DATASET ROWS
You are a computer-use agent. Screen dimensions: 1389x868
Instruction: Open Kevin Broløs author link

---

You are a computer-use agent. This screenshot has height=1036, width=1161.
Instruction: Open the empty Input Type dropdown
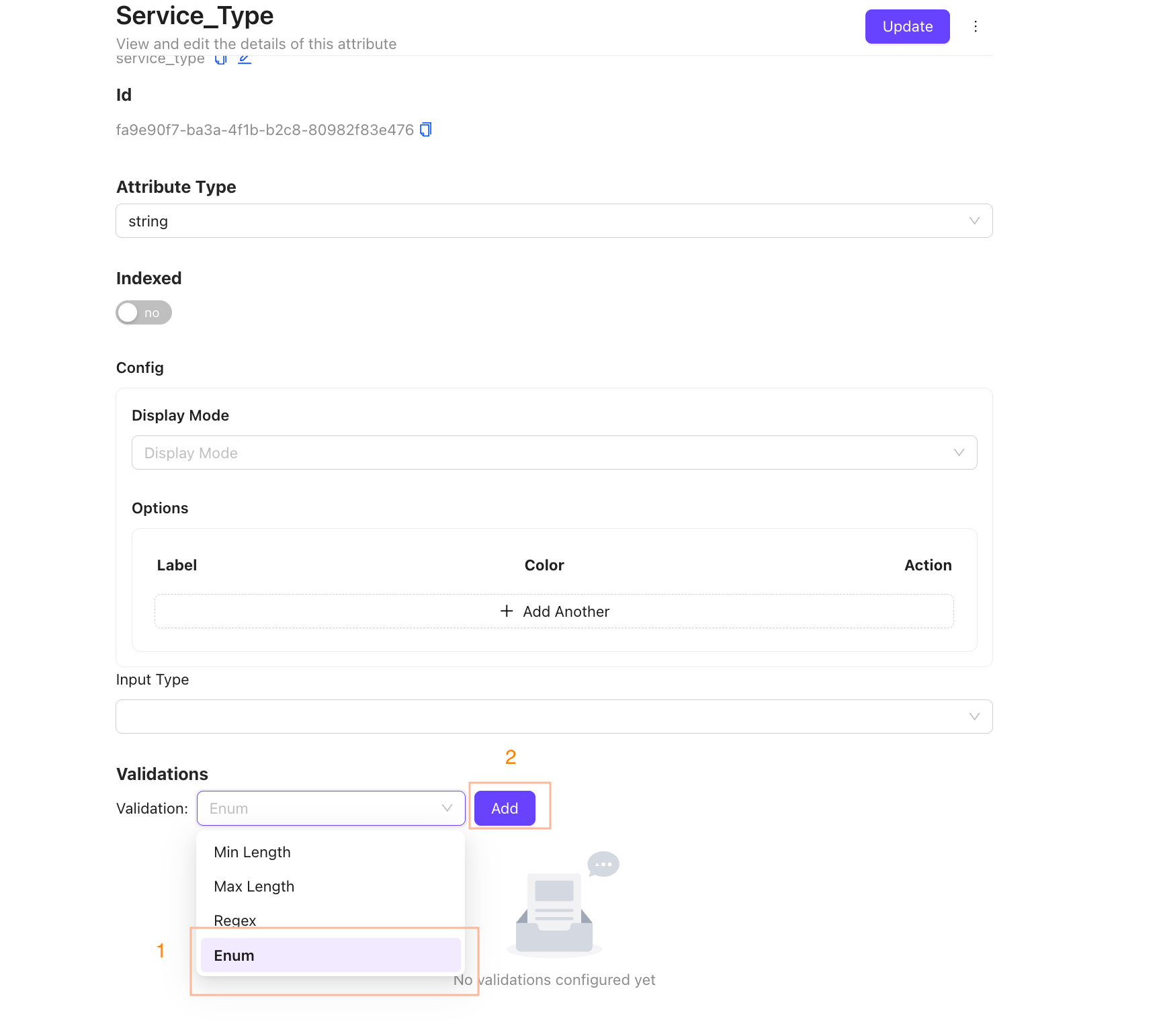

--

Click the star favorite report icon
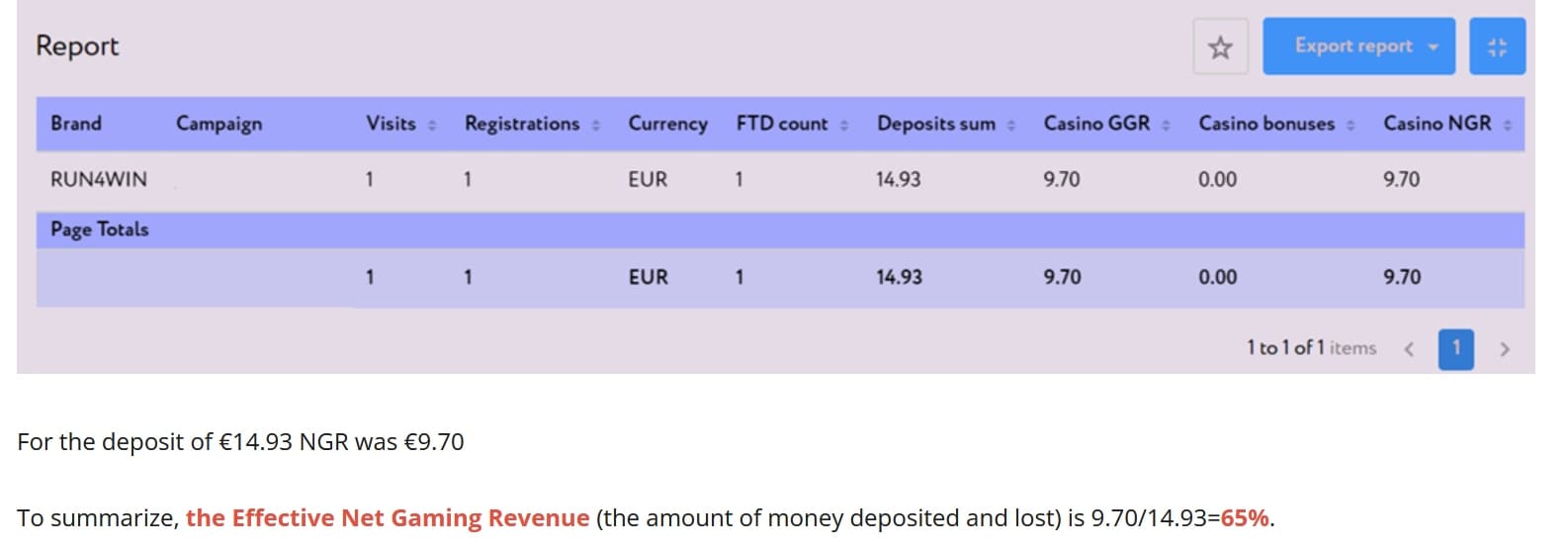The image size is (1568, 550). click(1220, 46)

TO DO
Convert the listing from the line with "You are a computer-use agent. Screen" to the line with "Instruction: Open Kevin Broløs author link" into a JSON list of strings, one string per line and no blank lines.

RESULT
[
  "You are a computer-use agent. Screen dimensions: 1389x868",
  "Instruction: Open Kevin Broløs author link"
]